The problem does not lie in that there is no obvious factoring. The Fundamental Theorem of Algebra guarantees that there is a factoring. Nor is the actual factoring that hard to find. The real problem is that no real value of z makes that derivative zero.

Two possibilities. One is that there is a mistake in the problem as given to you. The other is that you made a mistake in presenting the problem. For example, does the problem perhaps say MINUS 36z rather than plus 36z.

 

[Otis]

Find the x value … f(z) = 1/3*z^3 − 6(1/2)*z^2 + 36z + 11

Hi coooool222. I agree with JeffM; the given function has no horizontal tangent. Also, they've asked for a single x-value, but their independent variable is z, and it's a cubic polynomial (so there can't be a single horizontal tangent). Additionally, it's peculiar for them to have factored only the squared term's coefficient (why express 3 as 6×½).

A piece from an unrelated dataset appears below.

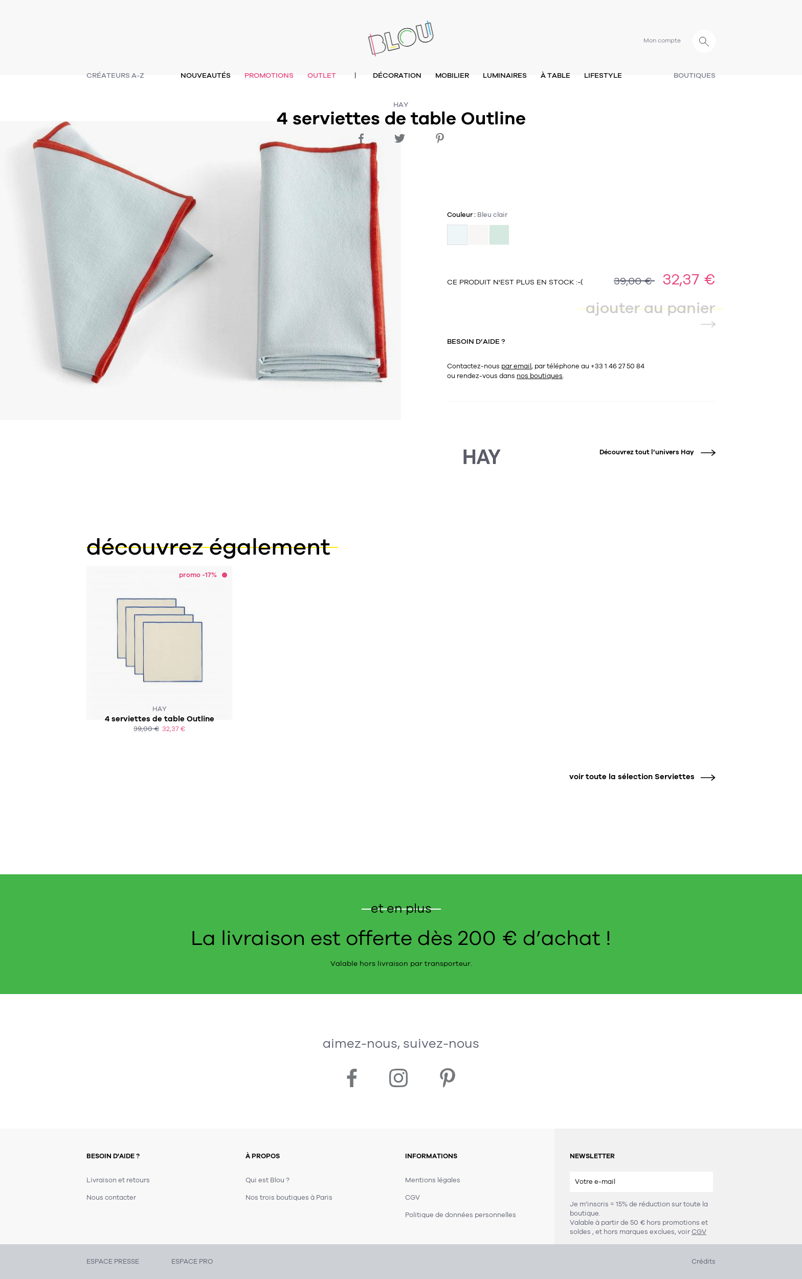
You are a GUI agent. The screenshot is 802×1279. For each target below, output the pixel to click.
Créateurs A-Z (115, 75)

How can I find [roots of polynomial z^2−6z+36] if I can't factor it?

Other methods available for solving quadratic equations include Completing the Square and the Quadratic Formula.

Even though the exercise is flawed, your approach is still good. Show that the first derivative's roots are Complex numbers, and then report that f has no horizontal tangent. Or, change the exercise as suggested by Jeff and find z-values where the new f has horizontal tangents. (It's a cubic polynomial, so if it has any turning points then there must be two of them because such cubic graphs are S-shaped.)

$\;$

 

[Dr.Peterson]

$$f(z) = 1/3 z^3 -6(1/2) z^2+36z+11$$$$f'(z)=z^2-6z+36$$
Now I derived the equation so now:
$$0=z^2-6z+36$$
How can I find the x value where the function has a horizontal tangent line if I can't factor it?

Could you show us (perhaps as an image) the entire problem as given to you? As others have said, it is an odd problem as given to you; I suspect what you showed us is just part of a larger problem, and/or that you have paraphrased it.